愚かな質問の宝庫である”人生相談”に対して、賢問の宝庫とも言える、歴史に名を残す科学者の問いの違い。そこに具体的な仮説や客観的な事実が含まれており、検証可能な論理展開があるのか/無いのか。
特に、一般的な問いが、「いかにくだらないか」を鋭く指摘し、”科学の目”がきらりと光る瞬間が心地よい。行政やアンケートが問いかける愚問の数々とまやかし。花粉症の原因は杉花粉ではなく、ディーゼル車が出す粉塵である・・・その証拠に・・云々とか、「院内感染をどのように減らすか」は問いの立て方が間違っており「なぜ大病院に院内感染が多いのか」であるべき!とした上で、なぜ大手病院で院内感染が多いのかと言えば、土足で病室にどかどかと入るからだ・・とか、

「上がり続ける医療費をどのように補うことができるか」という質問に対する指摘が鋭い
この問いからは、患者負担を増やす、税金を増やす(予算を増やす)という結論しか導き出せない。

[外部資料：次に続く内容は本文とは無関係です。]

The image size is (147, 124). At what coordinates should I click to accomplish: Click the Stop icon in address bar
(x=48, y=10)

患者の数が増えるのはなぜか?なぜ医者を増やす必要があるのか?
事実は筆者によるとこうだ
・患者が増えるのは、健康体と病気の閾値を厳しくして、病人を増やしているからだ
・患者を減らして医者を減らせば医療負担が減る
・それでは、病気を生み出し続ける原因は何か?→原因の追究と改善が根本的な対策
問いの中に愚かさと賢さが現れている
アホな問いは何も生み出さないだけでなく、時間の浪費に終わる。
「なぜ我が社の売り上げが伸びないのか?」なんていうくだらないテーマで、無駄な会議を開催しているのなら、「なぜ同業他社の○○という商品は売れているのだろうか」と問い、研究すべきだ。たぶん、他社の研究も、自分の経験も出し渋るような怠け者が集まって「我が社は・・・」云々と、無駄な話し合いをしているんだろう。

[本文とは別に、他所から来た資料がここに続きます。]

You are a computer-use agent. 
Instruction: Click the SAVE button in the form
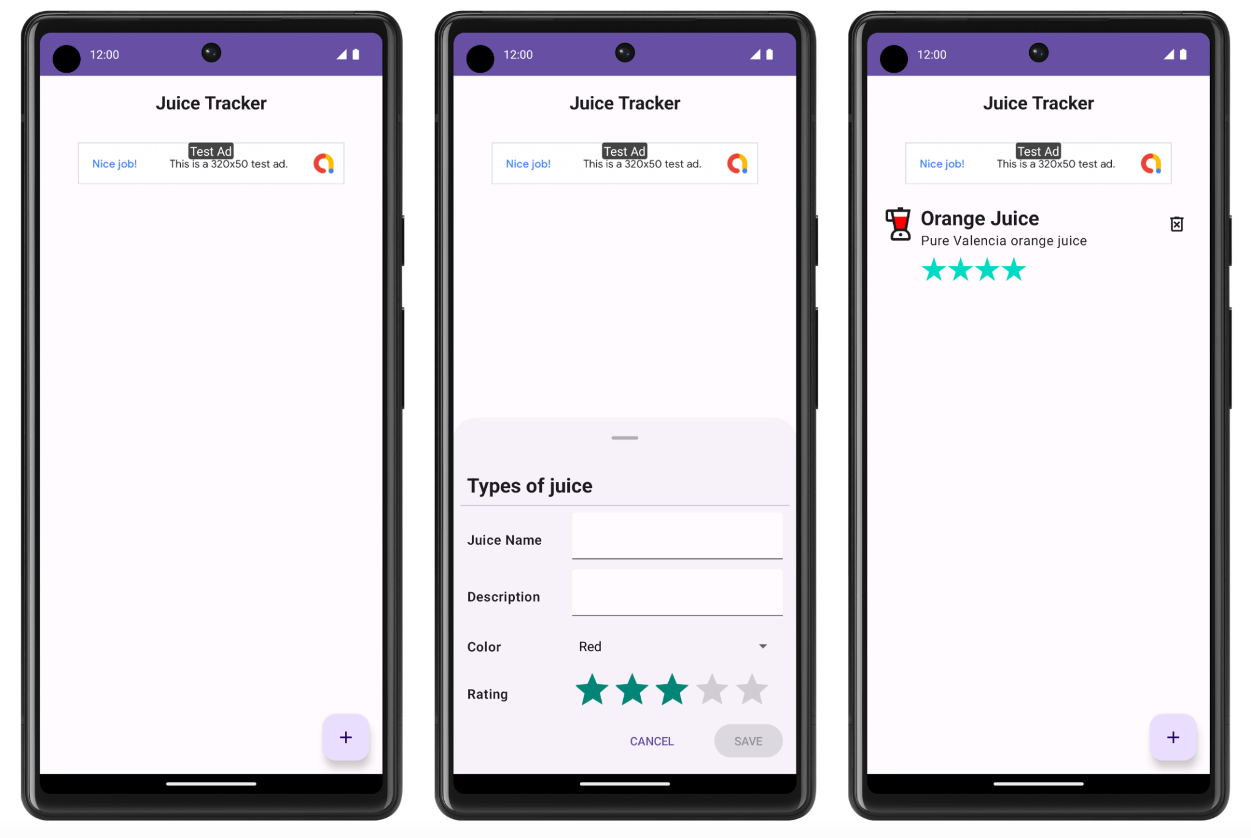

問いの発し方で、答えがおのずと決まってくる・・・言っている。優れた本だ。
読書で他人の知性を感じたのは久々であった。

そうだ!社内の疑問・問いを全部集約して、社内のインテリヤクザ(無駄な仕事を生み出している張本人)を特定したり、もっと具体的な問いを発するべきだ!なんてなってみようかな。
「おにぃさん、おにぃさん、そんな問いの発し方じゃぁ、すでに結果は見えてますよ」って感じで。